SHORT TASK: Revise the records below, changing "Reports" to "Billing" and leaving everything else unchanged.

(Entries showing where items appear)
★ ★ ★ ★ ★ ★ ★

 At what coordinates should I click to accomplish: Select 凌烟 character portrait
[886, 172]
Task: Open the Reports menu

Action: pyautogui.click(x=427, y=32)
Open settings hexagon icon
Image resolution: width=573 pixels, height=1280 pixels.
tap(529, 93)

★ ★ ★ ★ ★ ★ ★

FINAL ANSWER:
 At what coordinates should I click to accomplish: Select 凌烟 character portrait
[886, 172]
Task: Open the Billing menu

Action: pyautogui.click(x=427, y=32)
Open settings hexagon icon
Image resolution: width=573 pixels, height=1280 pixels.
tap(529, 93)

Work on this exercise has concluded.